▸ Selection:
....
_No life form is inevitable/Ninguna forma de vida es inevitable_

Flora: ars + natura, Bogotá

By Adriana Herrera

The inaugural exhibition of this space opened by curator José Roca takes its title from a phrase by B.F. Skinner –“No life form is inevitable”- re-updating the notion of self-determination and the legacy of the Botanical Expedition that, in the 18th century, linked together the recognition of natural riches and the dream of political autonomy.

_No life form is inevitable/Ninguna forma de vida es inevitable_

Distancing itself from the oppositions between nature and culture, Flora: ars + natura inserts this binomial in artistic practices and in their relationship with political thinking. The works exhibited connect individual creation and the construction of life forms that constitute resistance niches, territories of a liberating subjectivity.
....
▸ Set of tasks:
A. Answer from the review of the Flora: ars + natura exhibition:
(i) Which curator opened the space?
(ii) Whose phrase gives the exhibition its title?
(iii) In what century did the Botanical Expedition take place?
B. Pick up the review of the Flora: ars + natura exhibition after its final sentence and carry it on.

▸ Raw data:
....
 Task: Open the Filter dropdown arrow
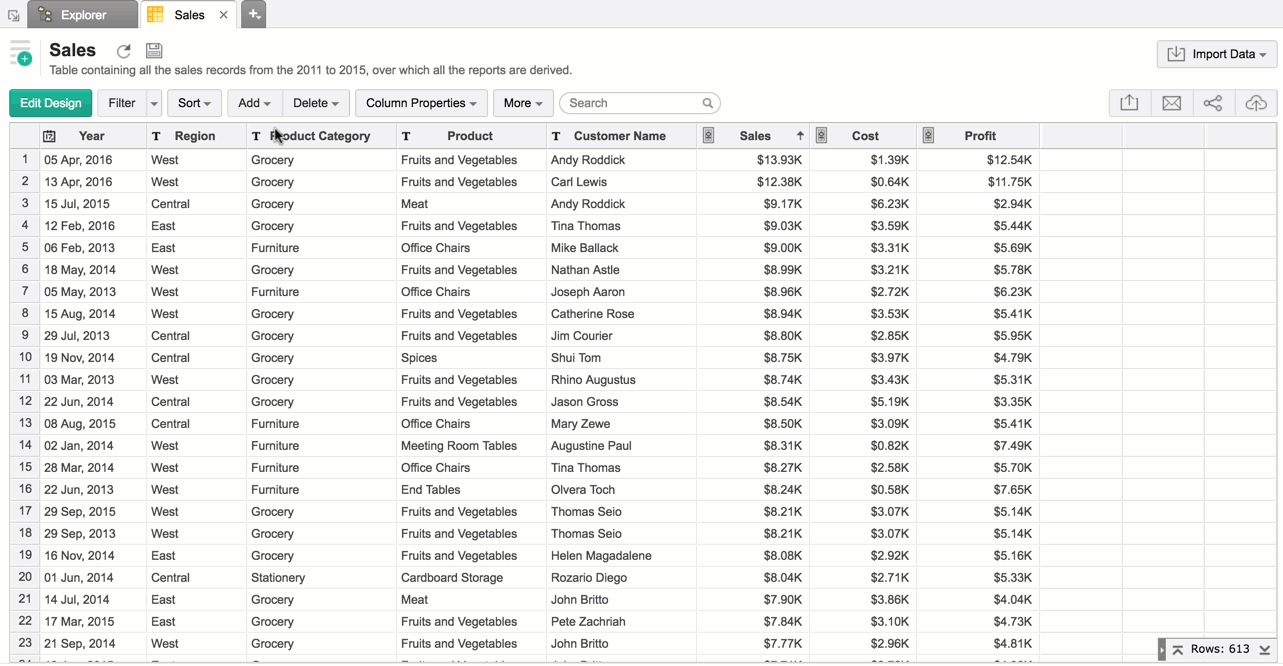[x=154, y=103]
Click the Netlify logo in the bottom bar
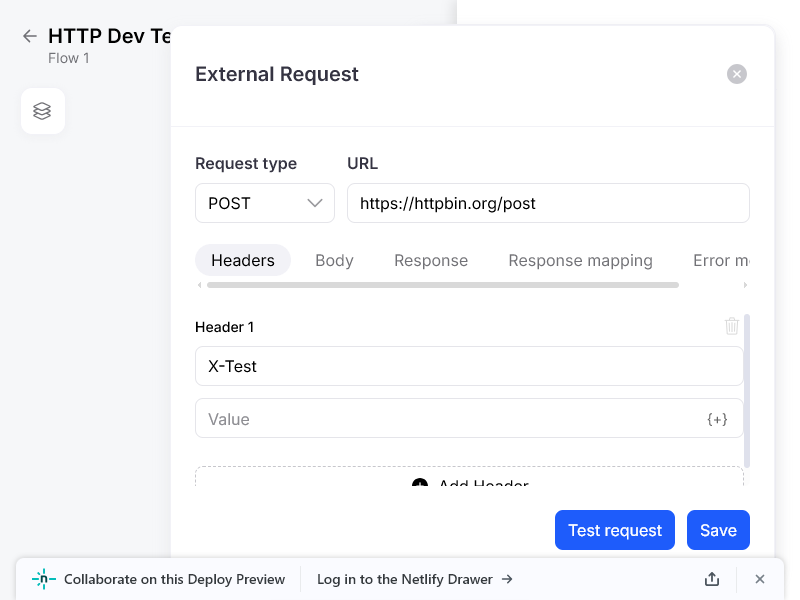Viewport: 800px width, 600px height. pyautogui.click(x=42, y=579)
....
▸ Answers given:
A.
(i) José Roca
(ii) B.F. Skinner's
(iii) The 18th century

B.
Roca’s curatorship propitiates the exploration and reconstruction of an inventory of lives that posited ̶ in a way that has been updated by the diverse artistic practices ̶ other forms of existence in harmony with nature, as well as alternative spaces for human relations. It is, in fact, the first version of the Album program which takes “a relevant literary work” for Flora and turns it into a sort of “pre-existing catalogue” of an exhibition. In this case, the core work is Walden or Life in the Woods, the book that Henry David Thoreau wrote when he retired to the forest and built his cabin, in the mid-19th century, in the woods in the neighborhood of Connecticut, the epicenter of American transcendentalists, as a refuge in the face of the intrusive role of the State.

Faced with the heteronomous –that external power that hinders the development of a person’s nature ̶ Thoreau postulated the individual search for “the essential facts of life”, as may be read in the version that artist Kevin Mancera transcribed by hand and illustrated for the exhibition. An exercise which, in turn, evokes the draftsmen of the botanical expedition, and reminds us of the relationship between the hand that re-creates the world and thought generation. In any case, as Roca asserts, this text that extoled civil disobedience and gave rise to Gandhi and Luther King’s peaceful resistance, “is in the origin of peaceful dissidence everywhere in the world, from movements such as Occupy Wall Street or Los indignados, to the current protests concerning the way in which we are governed.”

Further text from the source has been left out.